***** SUPPLIED RECORDS

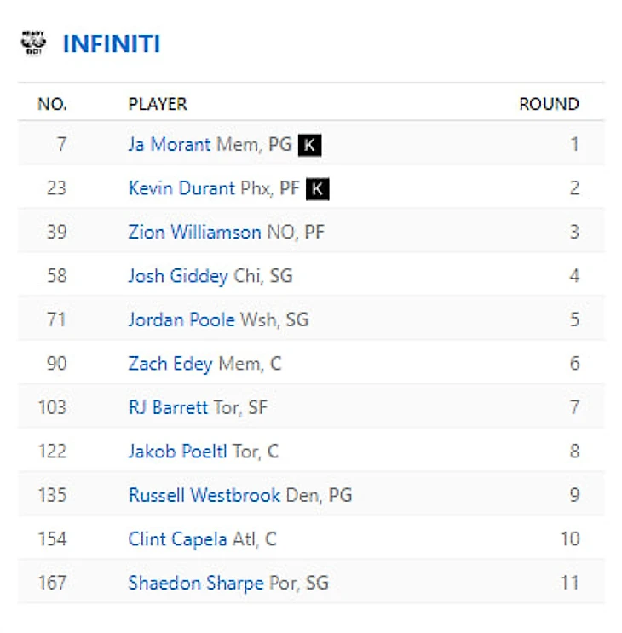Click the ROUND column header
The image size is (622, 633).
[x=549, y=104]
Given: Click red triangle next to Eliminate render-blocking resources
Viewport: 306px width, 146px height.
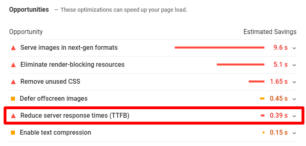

**********

Exact text is required for the lines from the one with "Given: Click red" through the last line of the entries, both included. Omit pictures.

Given: Click red triangle next to Eliminate render-blocking resources
Viewport: 306px width, 146px height.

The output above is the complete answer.